There’s a vast and often bewildering product range to choose from. Whatever your purchasing decision, it’s essential that the micronutrients in your chosen product are in a form that makes them available to the plant.
For fertiliser products, this means that they mustn’t get locked up in the soil. While most micronutrients will remain in the soil after application, both manganese and boron will leach in certain circumstances. With foliar sprays, the nutrient must be able to get into the plant. As a result, the elements must be soluble so that they can be taken up across the leaf surface. Another important consideration is that they are non-toxic and safe for crop use.
- Boron – both techniques should be used together. Soil testing before planting is recommended and a value less than 0.8mg/litre of dry soil is considered to be a risk. Foliar tests also provide a good guide to potential shortfall, with a value below 5-100mg/kg of dry matter, depending on the crop, indicating a possible deficiency.

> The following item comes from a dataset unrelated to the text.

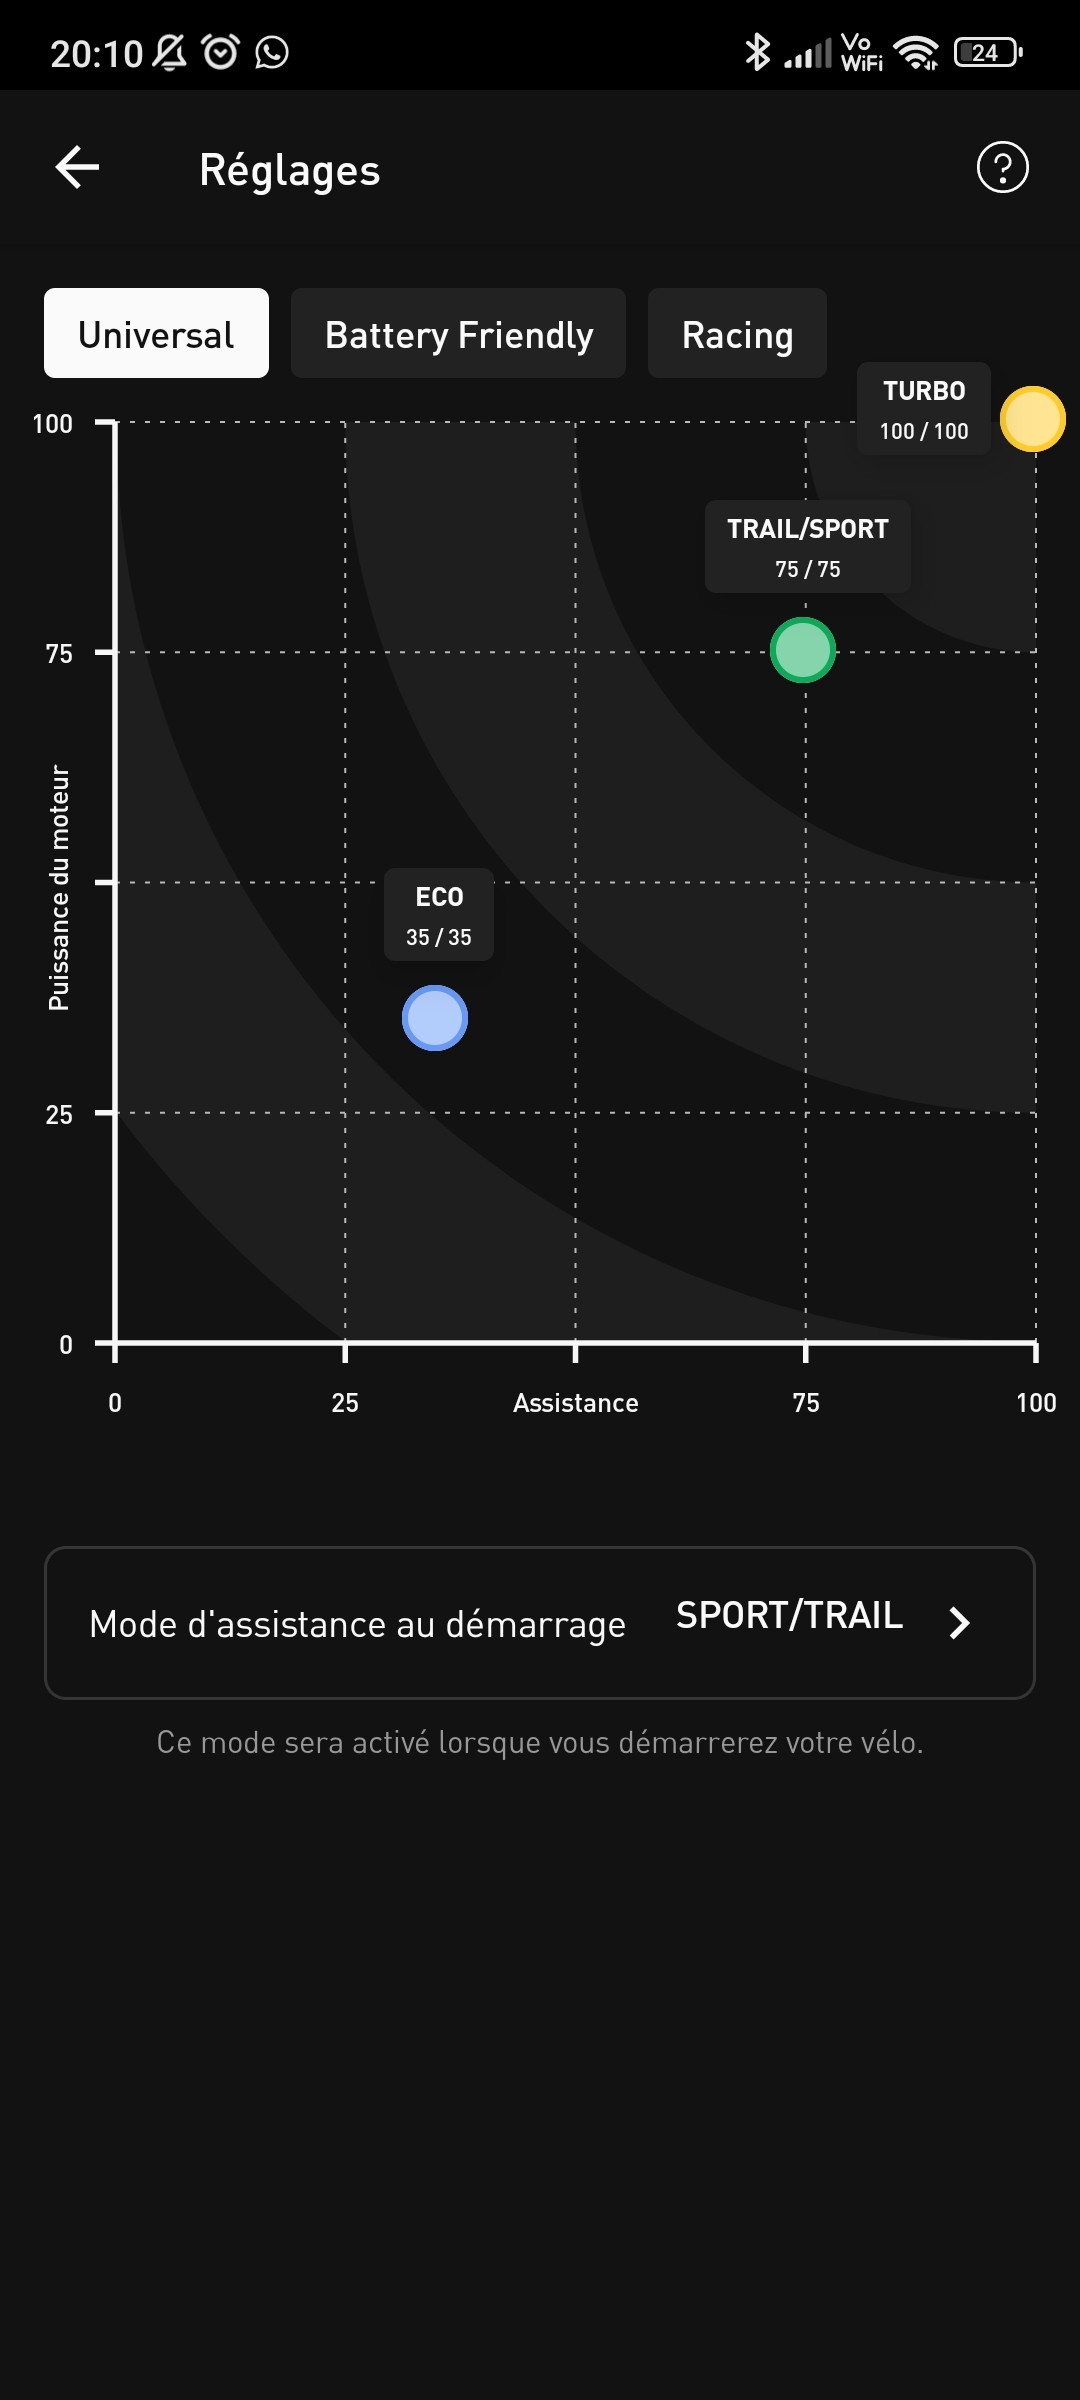Tap the ECO 35 / 35 label
This screenshot has height=2400, width=1080.
click(x=439, y=915)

- Chlorine – deficiency can be diagnosed by soil or leaf analysis. However, chlorine is rarely deficient and a crop’s requirement can usually be met by chlorine in the soil and in rainfall.
- Manganese – soil testing can be variable and should be backed up by foliar analysis to confirm a diagnosis, with a value lower than 20mg/kg dry matter indicating a possible problem.
- Zinc – leaf analysis is also the most useful diagnostic guide, where less than 15mg/kg may indicate a shortfall.
- Nickel – foliar analysis is again the best guide, with leaf concentrations less than 0.1 mg/kg dry matter highlighting a possible deficiency.
- Copper – leaf analysis is not a reliable indicator of a plant’s copper status, so soil analysis is the solution. A value lower than 1mg cu/litre of dry soil is a warning sign.
- Molybdenum – deficiency can be diagnosed by either method.
- Iron – neither soil testing nor foliar analysis is especially useful.
- Boron – death of growing tips and a stunted, bushy habit. In sugar beet, blackening at the leaf base and beneath the crown is characteristic, while carrots often have a darkening on the root surface.
- Chlorine –wilting leaves, and as the deficiency becomes more severe, leaf curling and shrivelling, together with a spotty necrosis.
- Manganese – pale, limp foliage, with spotty necrosis, reflecting the role of this element in antioxidant processes.
- Iron – up to 90% of leaf iron is found in the chloroplasts, so deficiency symptoms include interveinal yellowing in younger leaves.
- Zinc – the most common sign of zinc deficiency is interveinal chlorosis and “little leaf”, which is thought to be caused by altered auxin metabolism.
- Copper – chlorosis in younger leaves, often followed by distortion of the leaf.